Книга алхимика - страница 19

стр.

— Простите, сеньор, но я не вижу смысла продолжать наш спор, — произнес Огаррио. — Мы пришли.

***

Пинсона ужасала мысль о том, что они с внуком стали заложниками, но при этом профессор был рад, что теперь Томас оказался в компании других детей. Фелипе, приставленный к ребятне, оказался настоящим кладезем самых разнообразных игр. Салки в одной из боковых часовен, классики в глубине нефа, веселые детские вопли и смех привносили некое подобие обыденности и нормальности в то сюрреалистическое положение, в котором оказались заложники.

Удивляло и другое. Как это ни странно, но все очень быстро смирились с произошедшим. Когда солдаты загнали их в мрачный собор и захлопнули двери, никто и не подумал удариться в панику. Горожане разделились. Каждый выбрал себе скамью или альков — свое отдельное укромное местечко, расстелив там одеяла, изъятые у других местных жителей по приказу Огаррио. От внимания профессора не ускользнуло и то, что в обществе заложников сразу же сложилось некое подобие социальной иерархии. На роль лидеров выдвинулись три человека: величественная пожилая дама, первой вызвавшаяся стать заложником; седоусый старик с добродушным лицом, вышедший к фонтану вторым, и молодой человек в пастушьей безрукавке, ставший третьим по счету добровольцем. Все остальные будто бы невольно тянулись к ним. Старик взял на себя роль организатора. По его инициативе в одном из боковых приделов устроили кухню, а за колоннами — туалет. Он же позаботился о том, чтобы женщины с маленькими детьми разместились поудобнее и ни в чем не нуждались. Молодой человек в пастушьей безрукавке был угрюм и держался особняком, хотя все, кто проходил мимо, приветствовали его вежливым кивком. Однако наибольшее почтение люди выражали старухе. По одному, по два они подходили к ней и садились подле нее, словно само ее присутствие вселяло в них бодрость духа.

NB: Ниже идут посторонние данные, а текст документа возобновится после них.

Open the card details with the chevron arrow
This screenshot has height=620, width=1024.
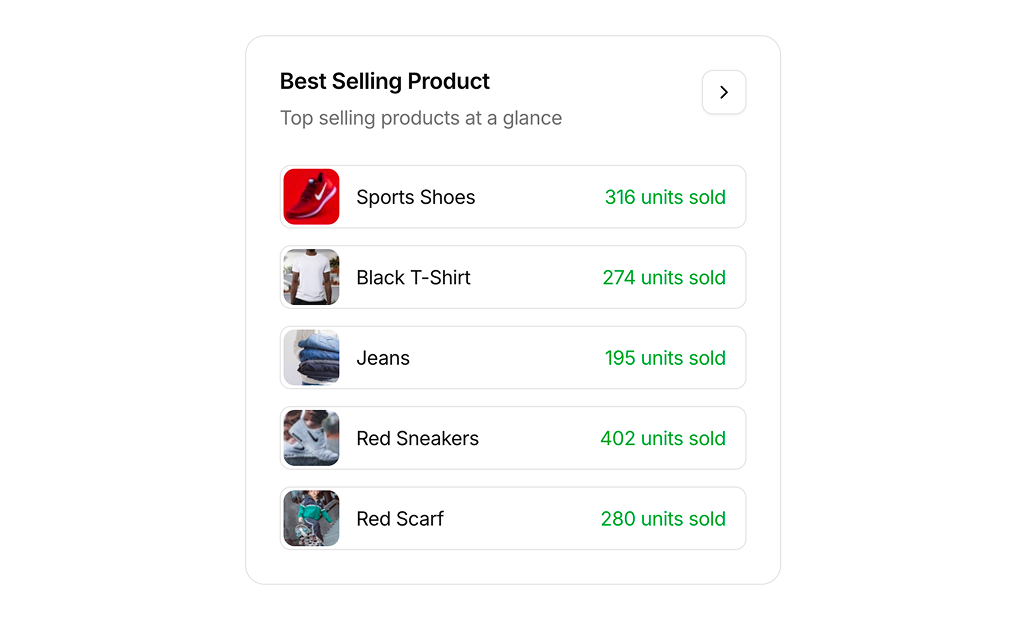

У Пинсона начало складываться впечатление, что его сторонятся. Но почему? Неужели потому, что заложники видели, как он разговаривает с Огаррио? Или им противен тот факт, что он был министром и входил в состав правительства? Может, он для них чужой? Может, они его боятся?

— Вы не возражаете?

Пинсон повернул голову и увидел перед собой рыжеволосую молодую женщину, которая вызвала ропот среди горожан, когда вышла, чтобы присоединиться к кучке добровольцев. Не дождавшись ответа, рыжеволосая села рядом с профессором.

— А ведь мы знакомы.

— Неужели? — озадаченно нахмурился Пинсон. — Что-то я никак не могу…

— Ну конечно, с чего бы вам меня помнить, — искренне рассмеялась женщина. — Мы с вами виделись, когда вы приезжали к нам с официальным визитом. Вы тогда были министром. Вы еще заглянули в тюрьму, когда я там преподавала монахиням основы анархизма.

— Ну да, — промямлил Пинсон. — Теперь я точно вспомнил.

— Врете, — рассмеялась она, отчего веснушки словно заплясали на ее лице. Рыжеволосая махнула рукой в сторону остальных заложников. — Согласитесь, наши товарищи по несчастью не слишком дружелюбны. Возьмем, к примеру, меня. Я поселилась в городе еще до войны. Как я уже говорила, устроилась тут учительницей. И вот ведь все равно меня считают здесь чужой. Я для них экстраихера[10]. Сволочи. Считают меня шлюхой. И все потому, что у меня был роман с одним из ополченцев. Забавно, они считают себя анархистами, но при этом категорически против свобод и вольностей, которые предусматривает анархизм. Стоило моему любовнику уйти на войну, от меня все отвернулись. К тому моменту я уже была от него беременна. Прошу меня извинить. Моя прямота вас смущает?

— Нет-нет, отнюдь, — покачал головой профессор, будучи все же несколько ошарашен от того, что рыжеволосая решила вдруг излить душу ему, совершенно постороннему человеку. — А ваш ребенок… ваше дитя… Он… Она…

— Он, — уточнила женщина, — у меня родился мальчик. Очень красивый, — по ее лицу скользнула тень, — он умер от тифа. Два года не успело исполниться. — Рыжеволосая нашла в себе силы улыбнуться. — Этого местные мне тоже не простили. Мало того что шлюха, так в добавок еще и плохая мать. Куда ни кинь, всюду клин. Верно я говорю? — несмотря на небрежный тон, от внимания Пинсона не ускользнула дрожь в ее голосе.